Sort of like that advice about writing down everything on your mind before bed so it lives on paper instead of stealing your sleep - except this is the opposite.
I've been waking up at 4:30 AM feeling great, tearing through my usual routine, but as I'm grabbing my coffee I can't help asking myself: "What's the monkey on your back?" What's the frog you need to swallow? What elephant do I need to start eating?
The reason isn't that I'm going crazy or stuck in some negative headspace - quite the opposite.
I LOVE my morning freewriting sessions. So much spills out: what's really important, home life stuff, concerns, aspirations, learnings I want to share. It's actually critical time for me.
But here's the thing: that joy can fuel procrastination. Discipline isn't doing the things you love on a consistent basis - that should be easy. Real discipline is identifying what's nagging at you and killing it before it grows into something worse.
Monkeys Become Elephants
If I keep ignoring certain things, two big issues emerge:
They're going to become elephants. Bigger, nastier, more dangerous, more time-consuming to handle. Eventually they break your back instead of just riding on it.
I lose focus on what actually matters.

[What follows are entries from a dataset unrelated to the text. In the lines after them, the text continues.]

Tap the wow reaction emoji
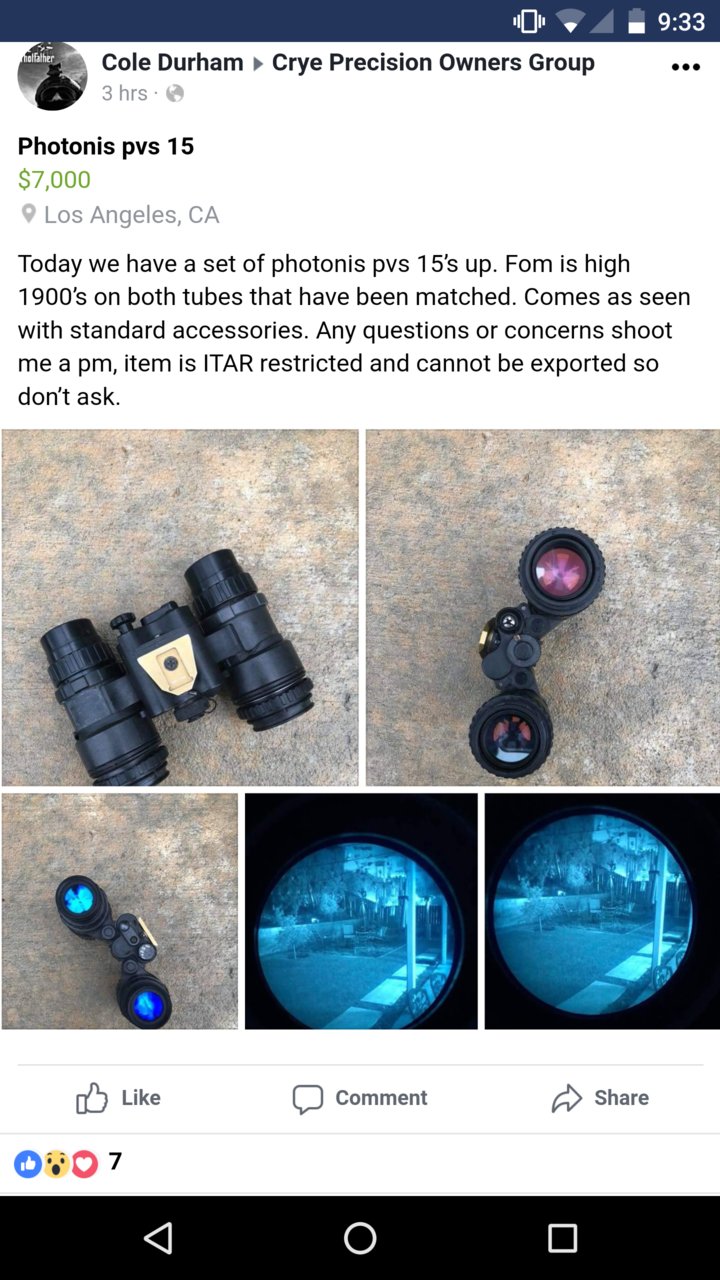Image resolution: width=720 pixels, height=1280 pixels. [x=57, y=1164]
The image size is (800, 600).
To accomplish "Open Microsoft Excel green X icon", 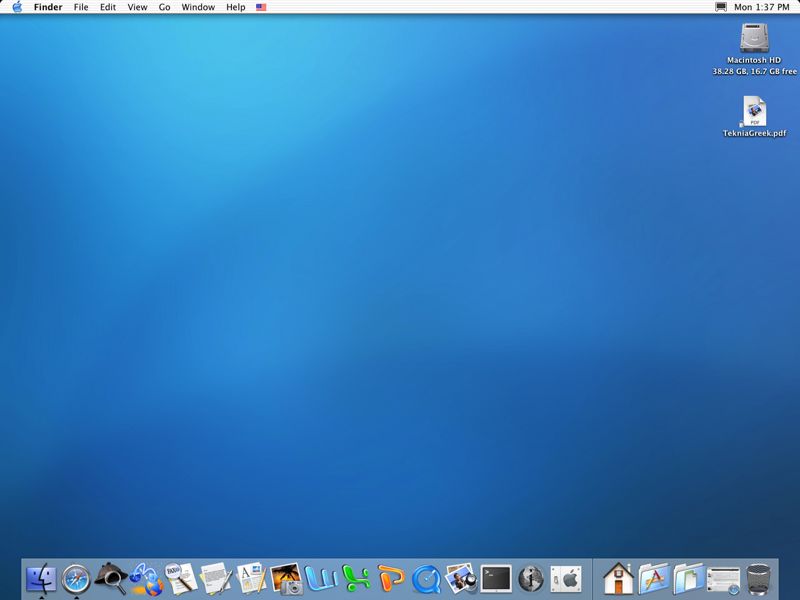I will coord(357,577).
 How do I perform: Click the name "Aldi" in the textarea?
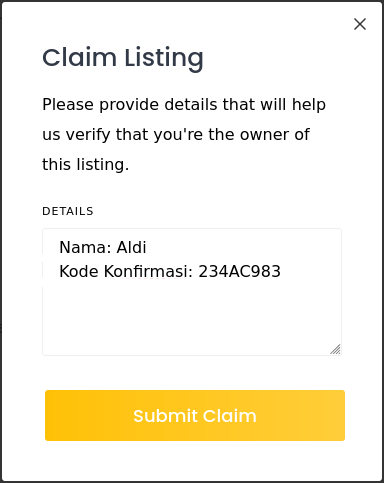pos(131,247)
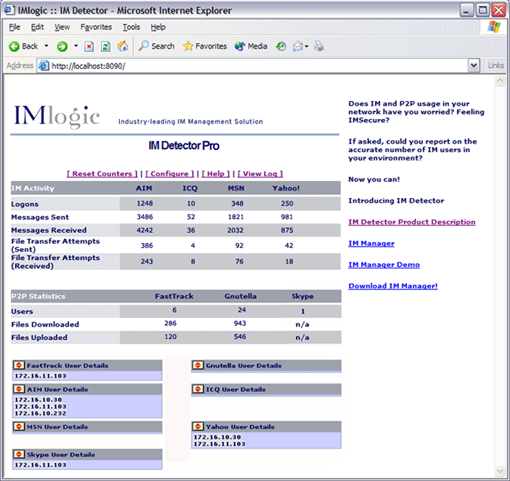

I've been taught to focus on strengths and lean into the important, not the "urgent." That's mostly right. But sometimes you need that sobering conversation with yourself about what happens if you keep putting something off.

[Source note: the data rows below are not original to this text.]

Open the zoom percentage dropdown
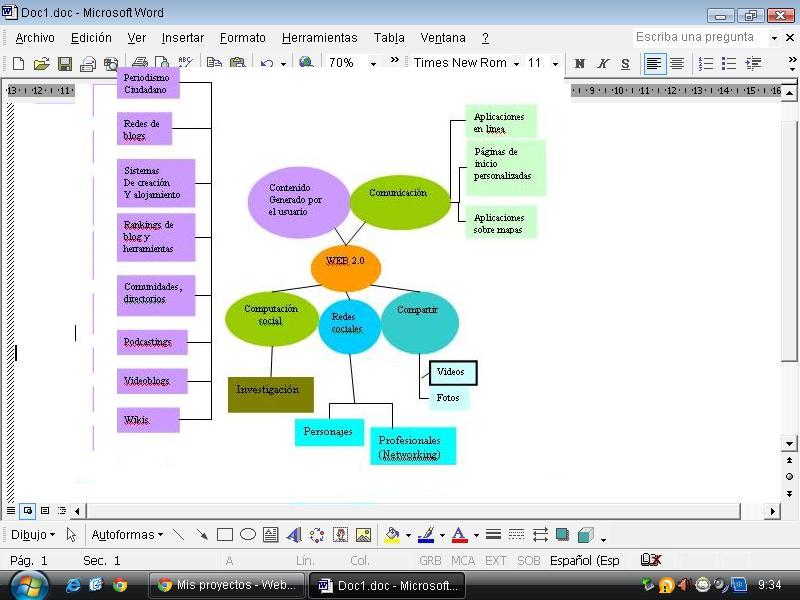pyautogui.click(x=373, y=63)
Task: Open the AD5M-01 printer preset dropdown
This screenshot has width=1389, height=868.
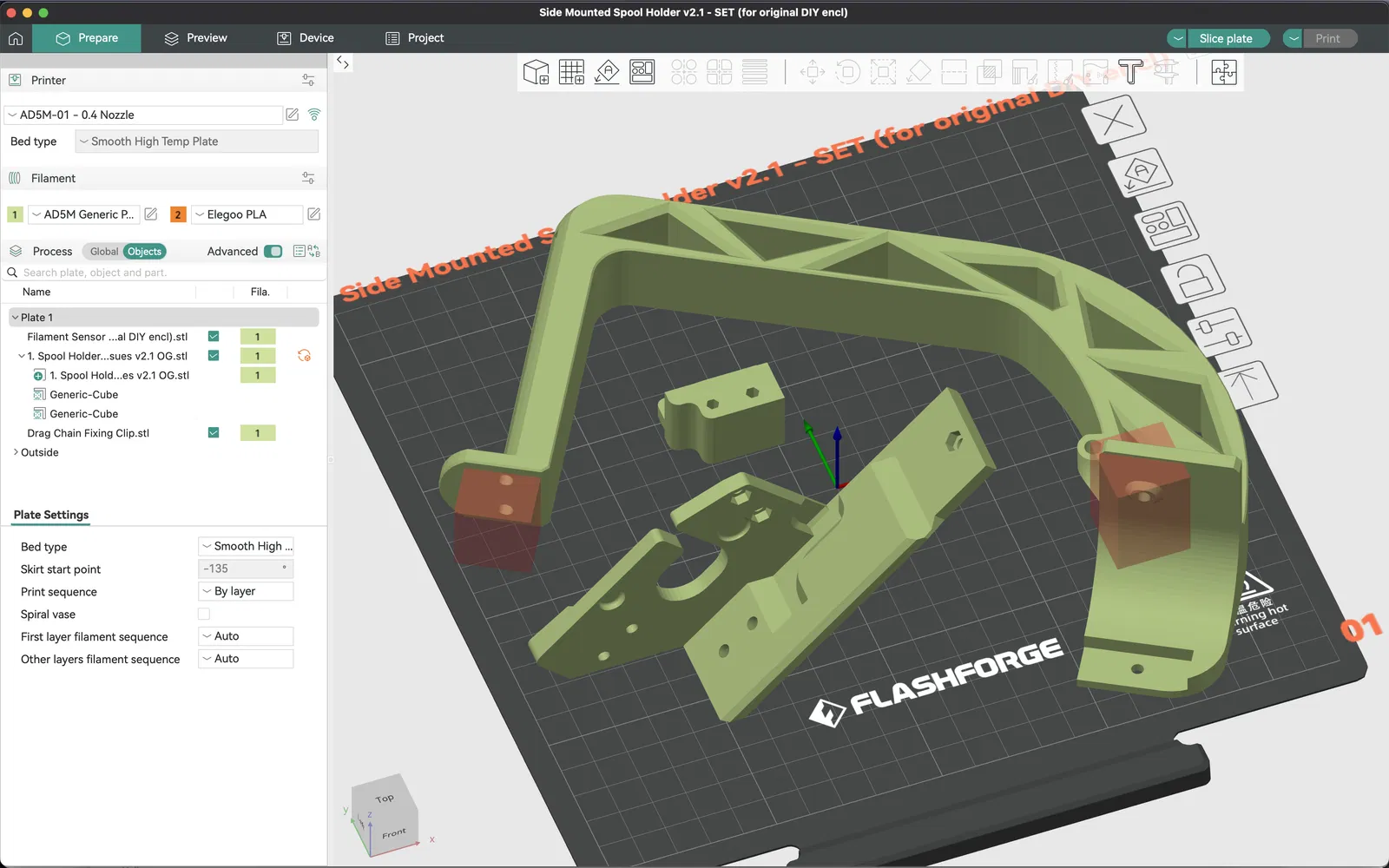Action: 143,115
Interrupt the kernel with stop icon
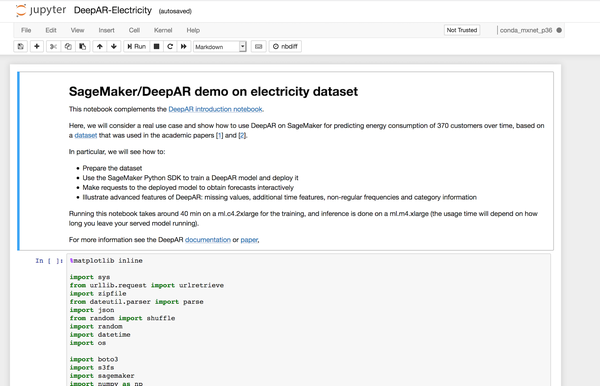 (x=157, y=46)
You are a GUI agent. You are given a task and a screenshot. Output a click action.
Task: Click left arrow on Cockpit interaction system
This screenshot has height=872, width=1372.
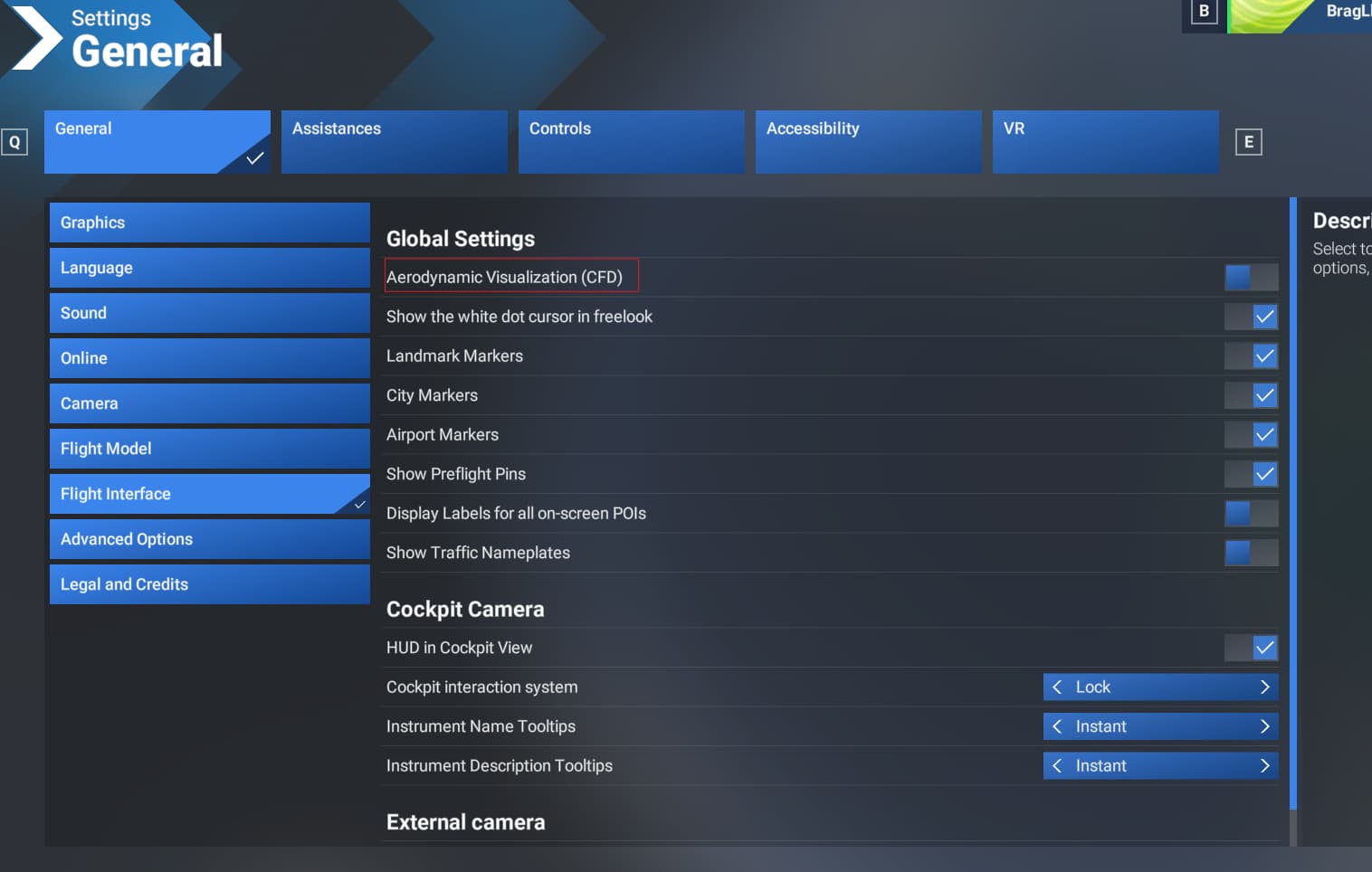[1056, 687]
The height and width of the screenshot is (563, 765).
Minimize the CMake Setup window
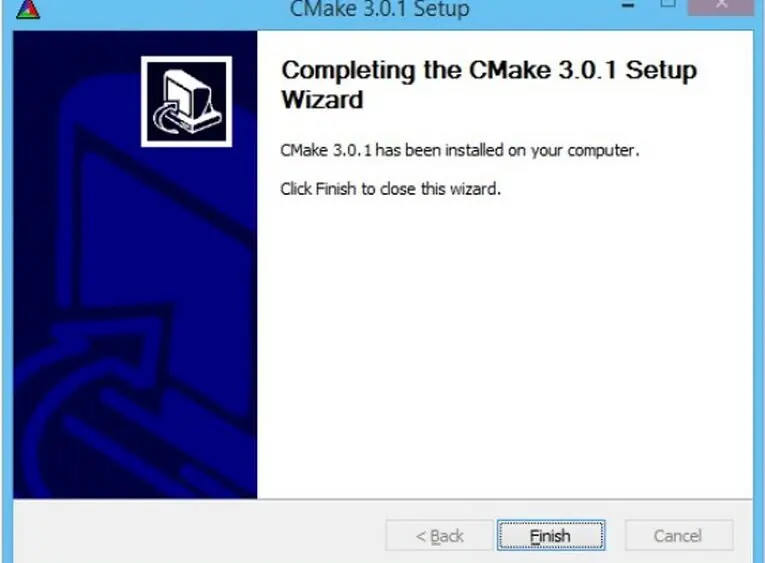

Take exercise. Skipping today has no obvious impact. I still feel fine, my jeans still fit.
A year from now though? Your resting heart rate has ticked up along with blood pressure, cholesterol, and long-term mortality risk.

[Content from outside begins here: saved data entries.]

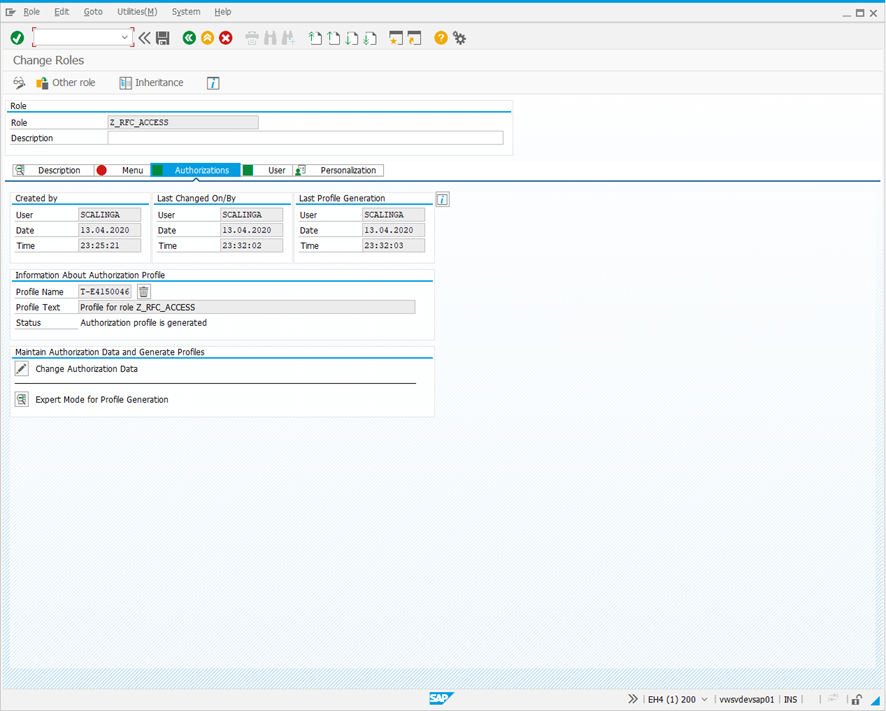Save the role with the diskette icon
Image resolution: width=886 pixels, height=711 pixels.
point(163,38)
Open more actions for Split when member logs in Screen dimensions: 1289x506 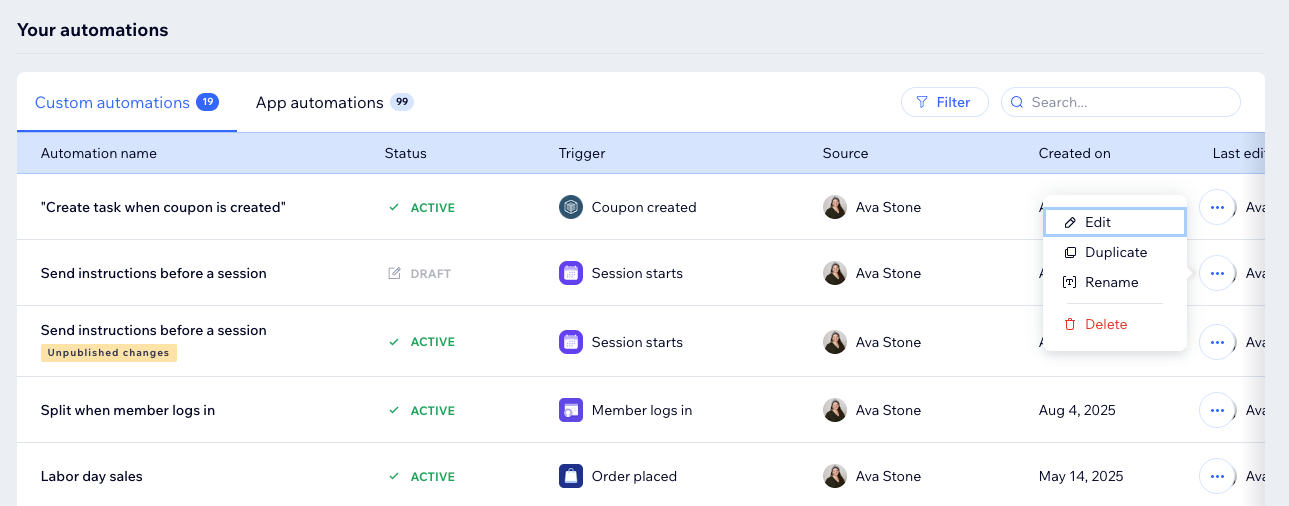(x=1216, y=410)
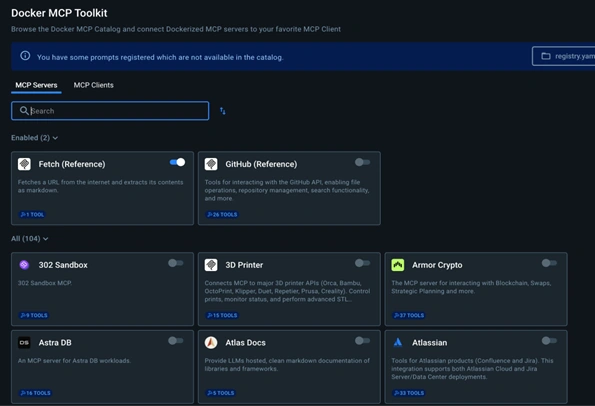
Task: Disable the Fetch (Reference) toggle
Action: coord(177,162)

Same with the monkey on your back. Mine is doing expense reports (yes, still my nemesis). Today it doesn't matter. But 11 months of backlog later and I've got credit card interest piling up and a long slog of paperwork to figure out what's what.
Here's what I've noticed: asking yourself this question fresh in the morning makes it pretty obvious which things are taking up valuable brain space versus which are just minor annoyances.
There aren't actually that many true monkeys once you look at them honestly.
Date night planning is a monkey.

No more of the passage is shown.